Elle m'a alors rappelé que je voulais connaître les moeurs, us et coutumes de sa petite bande de compañeros et que c'était le moment où jamais, justement ! Bon dieu, mais c'est qu'elle avait mieux saisi que moi le job d'un ethnologue

Sourire
puisqu'il consiste à tout noter, compulser, de ce que l'on voit -sans toujours comprendre et surtout sans juger- sur un calepin afin de recracher toutes les informations recueillies, avec une analyse si possible, une fois rentré au pays.

Voici donc mon chapitre sur un mort en particulier, et la mort mexicaine en général.

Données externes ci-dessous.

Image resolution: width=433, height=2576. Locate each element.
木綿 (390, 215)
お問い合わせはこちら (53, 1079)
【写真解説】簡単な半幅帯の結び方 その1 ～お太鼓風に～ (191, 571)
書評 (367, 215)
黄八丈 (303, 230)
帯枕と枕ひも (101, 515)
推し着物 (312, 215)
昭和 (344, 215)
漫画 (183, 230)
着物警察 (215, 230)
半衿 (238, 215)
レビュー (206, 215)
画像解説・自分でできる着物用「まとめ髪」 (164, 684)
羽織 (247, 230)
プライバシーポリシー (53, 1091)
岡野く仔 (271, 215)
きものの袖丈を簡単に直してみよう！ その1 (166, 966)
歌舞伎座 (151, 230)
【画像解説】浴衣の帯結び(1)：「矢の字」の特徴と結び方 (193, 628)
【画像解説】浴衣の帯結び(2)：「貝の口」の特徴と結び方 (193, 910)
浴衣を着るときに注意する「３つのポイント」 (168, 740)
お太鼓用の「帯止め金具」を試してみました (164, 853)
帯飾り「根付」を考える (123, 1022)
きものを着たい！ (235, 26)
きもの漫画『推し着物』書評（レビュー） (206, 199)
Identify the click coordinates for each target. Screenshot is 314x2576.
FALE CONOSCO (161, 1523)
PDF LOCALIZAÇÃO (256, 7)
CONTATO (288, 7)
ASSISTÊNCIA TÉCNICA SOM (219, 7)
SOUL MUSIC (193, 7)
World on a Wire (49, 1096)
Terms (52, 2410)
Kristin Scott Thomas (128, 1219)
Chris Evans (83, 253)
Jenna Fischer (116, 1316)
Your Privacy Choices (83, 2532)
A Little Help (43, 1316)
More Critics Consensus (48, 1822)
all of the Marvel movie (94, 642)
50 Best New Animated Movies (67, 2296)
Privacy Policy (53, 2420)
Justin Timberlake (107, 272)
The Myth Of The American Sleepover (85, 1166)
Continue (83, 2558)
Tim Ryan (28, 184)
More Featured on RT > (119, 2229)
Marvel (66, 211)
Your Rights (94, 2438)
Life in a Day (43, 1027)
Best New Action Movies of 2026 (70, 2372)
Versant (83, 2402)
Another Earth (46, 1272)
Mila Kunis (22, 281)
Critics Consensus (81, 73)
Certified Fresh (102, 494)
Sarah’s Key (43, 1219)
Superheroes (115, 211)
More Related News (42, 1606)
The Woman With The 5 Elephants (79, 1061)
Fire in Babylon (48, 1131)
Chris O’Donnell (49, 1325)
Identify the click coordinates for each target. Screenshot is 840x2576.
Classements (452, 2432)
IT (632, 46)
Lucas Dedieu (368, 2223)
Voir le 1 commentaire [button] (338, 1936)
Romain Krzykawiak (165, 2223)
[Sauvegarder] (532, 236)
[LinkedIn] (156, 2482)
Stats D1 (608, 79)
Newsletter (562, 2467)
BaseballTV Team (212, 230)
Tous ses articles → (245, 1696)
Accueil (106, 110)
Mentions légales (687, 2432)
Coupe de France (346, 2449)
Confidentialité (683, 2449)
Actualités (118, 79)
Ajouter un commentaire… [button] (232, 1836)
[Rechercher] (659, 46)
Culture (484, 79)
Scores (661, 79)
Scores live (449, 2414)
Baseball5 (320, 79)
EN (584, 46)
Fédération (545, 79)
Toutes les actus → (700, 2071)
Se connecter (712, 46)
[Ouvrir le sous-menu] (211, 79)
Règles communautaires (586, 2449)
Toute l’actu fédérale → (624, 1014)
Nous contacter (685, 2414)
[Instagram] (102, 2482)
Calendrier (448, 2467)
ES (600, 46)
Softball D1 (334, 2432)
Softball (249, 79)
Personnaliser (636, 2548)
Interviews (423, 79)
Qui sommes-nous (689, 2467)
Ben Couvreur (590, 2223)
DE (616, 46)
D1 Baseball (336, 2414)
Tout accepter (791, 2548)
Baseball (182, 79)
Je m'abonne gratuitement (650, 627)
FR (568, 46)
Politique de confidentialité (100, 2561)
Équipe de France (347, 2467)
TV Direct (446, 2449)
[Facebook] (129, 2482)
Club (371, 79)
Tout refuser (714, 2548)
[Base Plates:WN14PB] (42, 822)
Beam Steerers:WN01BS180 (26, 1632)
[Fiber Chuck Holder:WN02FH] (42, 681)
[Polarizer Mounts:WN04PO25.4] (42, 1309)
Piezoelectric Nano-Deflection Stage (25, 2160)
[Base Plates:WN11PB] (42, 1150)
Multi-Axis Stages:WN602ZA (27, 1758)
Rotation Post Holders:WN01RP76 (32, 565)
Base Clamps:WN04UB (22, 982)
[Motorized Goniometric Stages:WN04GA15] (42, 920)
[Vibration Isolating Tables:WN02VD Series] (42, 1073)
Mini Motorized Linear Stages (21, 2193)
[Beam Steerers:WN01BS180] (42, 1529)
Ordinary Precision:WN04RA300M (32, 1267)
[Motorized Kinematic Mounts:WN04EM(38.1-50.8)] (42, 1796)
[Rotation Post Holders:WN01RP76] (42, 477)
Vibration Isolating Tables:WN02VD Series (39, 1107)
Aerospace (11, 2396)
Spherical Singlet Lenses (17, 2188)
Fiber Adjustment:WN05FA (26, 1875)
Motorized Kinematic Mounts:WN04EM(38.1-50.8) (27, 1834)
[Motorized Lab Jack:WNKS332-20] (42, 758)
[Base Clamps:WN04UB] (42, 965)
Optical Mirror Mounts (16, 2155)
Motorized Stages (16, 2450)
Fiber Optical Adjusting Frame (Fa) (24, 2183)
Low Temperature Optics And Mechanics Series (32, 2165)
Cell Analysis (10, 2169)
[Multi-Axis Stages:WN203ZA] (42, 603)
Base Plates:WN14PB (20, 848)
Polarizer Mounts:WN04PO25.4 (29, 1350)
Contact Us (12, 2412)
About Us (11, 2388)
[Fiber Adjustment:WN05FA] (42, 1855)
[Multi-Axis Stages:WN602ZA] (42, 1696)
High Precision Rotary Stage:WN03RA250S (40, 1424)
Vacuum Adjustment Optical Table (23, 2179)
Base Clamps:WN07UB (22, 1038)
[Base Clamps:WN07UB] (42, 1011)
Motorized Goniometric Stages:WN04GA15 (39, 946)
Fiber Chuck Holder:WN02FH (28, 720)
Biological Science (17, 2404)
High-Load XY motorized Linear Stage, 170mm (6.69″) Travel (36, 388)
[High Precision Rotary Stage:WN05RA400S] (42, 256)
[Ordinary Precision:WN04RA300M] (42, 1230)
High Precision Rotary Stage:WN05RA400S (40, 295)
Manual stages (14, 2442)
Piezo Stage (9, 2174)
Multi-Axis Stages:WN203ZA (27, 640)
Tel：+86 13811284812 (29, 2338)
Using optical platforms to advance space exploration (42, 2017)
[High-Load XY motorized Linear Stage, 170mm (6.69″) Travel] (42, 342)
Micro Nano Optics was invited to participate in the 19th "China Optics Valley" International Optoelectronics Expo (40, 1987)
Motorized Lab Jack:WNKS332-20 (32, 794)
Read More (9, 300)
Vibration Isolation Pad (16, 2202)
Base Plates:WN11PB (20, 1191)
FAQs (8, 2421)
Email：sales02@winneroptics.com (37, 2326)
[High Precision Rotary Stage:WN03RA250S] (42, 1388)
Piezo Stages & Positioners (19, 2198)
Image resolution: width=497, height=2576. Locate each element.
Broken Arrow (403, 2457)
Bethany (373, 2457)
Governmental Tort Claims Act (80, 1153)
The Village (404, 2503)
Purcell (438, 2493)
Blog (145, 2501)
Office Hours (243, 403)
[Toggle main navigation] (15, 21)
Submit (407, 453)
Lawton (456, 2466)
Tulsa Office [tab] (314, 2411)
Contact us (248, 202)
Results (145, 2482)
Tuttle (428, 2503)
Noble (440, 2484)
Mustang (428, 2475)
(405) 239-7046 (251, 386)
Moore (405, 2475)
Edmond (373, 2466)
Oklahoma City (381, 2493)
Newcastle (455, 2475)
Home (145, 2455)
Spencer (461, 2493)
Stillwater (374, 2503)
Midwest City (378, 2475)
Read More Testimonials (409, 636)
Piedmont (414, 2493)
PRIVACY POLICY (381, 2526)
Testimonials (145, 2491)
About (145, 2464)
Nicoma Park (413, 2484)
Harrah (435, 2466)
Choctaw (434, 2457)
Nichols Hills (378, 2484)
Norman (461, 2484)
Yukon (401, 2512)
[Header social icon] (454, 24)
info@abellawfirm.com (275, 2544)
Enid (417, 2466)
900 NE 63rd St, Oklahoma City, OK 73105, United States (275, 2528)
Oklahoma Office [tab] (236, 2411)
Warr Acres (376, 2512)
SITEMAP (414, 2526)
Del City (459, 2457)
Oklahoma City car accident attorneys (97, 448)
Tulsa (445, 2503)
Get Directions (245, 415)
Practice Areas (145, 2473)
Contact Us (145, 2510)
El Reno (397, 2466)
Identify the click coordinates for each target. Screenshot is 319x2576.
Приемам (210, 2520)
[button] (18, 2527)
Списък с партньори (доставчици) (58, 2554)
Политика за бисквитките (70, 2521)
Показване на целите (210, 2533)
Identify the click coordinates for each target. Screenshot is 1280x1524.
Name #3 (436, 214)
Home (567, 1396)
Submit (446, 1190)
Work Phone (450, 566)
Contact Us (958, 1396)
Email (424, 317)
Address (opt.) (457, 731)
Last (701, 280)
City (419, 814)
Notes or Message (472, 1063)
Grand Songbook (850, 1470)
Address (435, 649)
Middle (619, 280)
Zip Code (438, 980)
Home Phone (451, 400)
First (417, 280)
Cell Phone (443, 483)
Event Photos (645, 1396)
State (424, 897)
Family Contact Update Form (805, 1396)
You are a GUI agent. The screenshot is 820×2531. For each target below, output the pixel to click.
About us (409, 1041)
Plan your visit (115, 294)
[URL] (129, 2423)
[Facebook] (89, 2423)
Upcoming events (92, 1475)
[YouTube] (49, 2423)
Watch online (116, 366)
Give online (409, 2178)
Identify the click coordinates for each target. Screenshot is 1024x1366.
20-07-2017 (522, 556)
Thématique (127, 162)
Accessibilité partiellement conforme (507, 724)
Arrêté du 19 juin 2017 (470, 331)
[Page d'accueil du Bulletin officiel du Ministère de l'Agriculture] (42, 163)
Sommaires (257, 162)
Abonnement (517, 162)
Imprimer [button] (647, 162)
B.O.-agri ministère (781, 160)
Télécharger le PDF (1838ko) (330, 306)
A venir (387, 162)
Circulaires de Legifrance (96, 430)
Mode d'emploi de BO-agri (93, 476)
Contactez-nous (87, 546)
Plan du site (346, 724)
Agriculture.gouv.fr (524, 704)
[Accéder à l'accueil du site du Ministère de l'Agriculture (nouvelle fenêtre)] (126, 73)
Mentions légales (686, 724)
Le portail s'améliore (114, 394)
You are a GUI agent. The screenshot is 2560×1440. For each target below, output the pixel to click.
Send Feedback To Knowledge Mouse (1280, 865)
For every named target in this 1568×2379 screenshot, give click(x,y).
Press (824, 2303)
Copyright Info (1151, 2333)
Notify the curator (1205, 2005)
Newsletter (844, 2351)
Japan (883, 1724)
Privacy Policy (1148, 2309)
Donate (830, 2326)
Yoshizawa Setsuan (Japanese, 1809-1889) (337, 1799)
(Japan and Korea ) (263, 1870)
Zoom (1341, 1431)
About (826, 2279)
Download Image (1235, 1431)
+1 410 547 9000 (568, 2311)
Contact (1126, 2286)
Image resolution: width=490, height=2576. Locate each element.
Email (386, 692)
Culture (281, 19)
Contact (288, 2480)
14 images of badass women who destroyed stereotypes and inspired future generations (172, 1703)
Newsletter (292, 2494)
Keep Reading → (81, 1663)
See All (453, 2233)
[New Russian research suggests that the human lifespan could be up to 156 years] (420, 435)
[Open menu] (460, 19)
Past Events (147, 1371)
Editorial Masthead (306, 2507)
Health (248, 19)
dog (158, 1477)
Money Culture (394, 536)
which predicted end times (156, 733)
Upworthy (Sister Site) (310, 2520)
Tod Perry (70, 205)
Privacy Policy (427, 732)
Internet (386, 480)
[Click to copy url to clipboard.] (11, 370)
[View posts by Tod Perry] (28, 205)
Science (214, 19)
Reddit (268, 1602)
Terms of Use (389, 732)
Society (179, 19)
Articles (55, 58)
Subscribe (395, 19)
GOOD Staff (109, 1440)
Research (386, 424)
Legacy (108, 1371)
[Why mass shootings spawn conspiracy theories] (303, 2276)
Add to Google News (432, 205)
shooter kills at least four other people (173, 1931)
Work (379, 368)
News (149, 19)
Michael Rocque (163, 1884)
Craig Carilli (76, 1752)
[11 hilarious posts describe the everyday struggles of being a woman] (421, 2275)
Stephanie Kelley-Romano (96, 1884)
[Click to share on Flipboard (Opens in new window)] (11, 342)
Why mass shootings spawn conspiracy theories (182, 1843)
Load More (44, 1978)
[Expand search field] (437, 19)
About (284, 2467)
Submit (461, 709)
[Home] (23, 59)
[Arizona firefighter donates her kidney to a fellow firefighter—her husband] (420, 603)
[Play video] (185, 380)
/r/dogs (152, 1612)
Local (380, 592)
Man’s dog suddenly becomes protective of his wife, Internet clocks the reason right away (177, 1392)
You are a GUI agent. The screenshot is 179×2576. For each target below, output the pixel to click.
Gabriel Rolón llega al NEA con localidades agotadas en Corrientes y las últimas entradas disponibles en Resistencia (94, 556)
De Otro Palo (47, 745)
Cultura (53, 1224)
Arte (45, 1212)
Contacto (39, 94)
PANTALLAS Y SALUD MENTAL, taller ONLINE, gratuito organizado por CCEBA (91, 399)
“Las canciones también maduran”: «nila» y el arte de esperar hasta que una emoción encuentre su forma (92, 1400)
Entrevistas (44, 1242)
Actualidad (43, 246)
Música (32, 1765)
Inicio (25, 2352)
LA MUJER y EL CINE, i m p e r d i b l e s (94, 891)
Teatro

L'après-midi, Luz m'a emmenée faire des courses pour la famille du défunt. Je voulais participer, nous avons donc acheté un stock d'énormes chandelles. Parce que c'est ce qu'on offre lorsqu'on va à une veillée funèbre. Départ de Tlaxcala sur le coup de 20h, après une réunion… une heure et demie de route sans lumière dans la sierra escarpée. Arrivés dans le village, sur un haut-plateau, nous cherchons la maison du companero et la trouvons facilement : c'est la plus éclairée du bled. Nous entrons dans une vaste cour, recouverte à moitié par une toile de tente qui claque au vent. Il fait un froid de canard mais des bancs et des tables ont été installés les uns derrière les autres sous cette tente. Dans l'autre moitié de la cour, les enfants s'égaient et batifollent. On entend les vaches meugler dans l'étable, ce qui réveille l'âne voisin…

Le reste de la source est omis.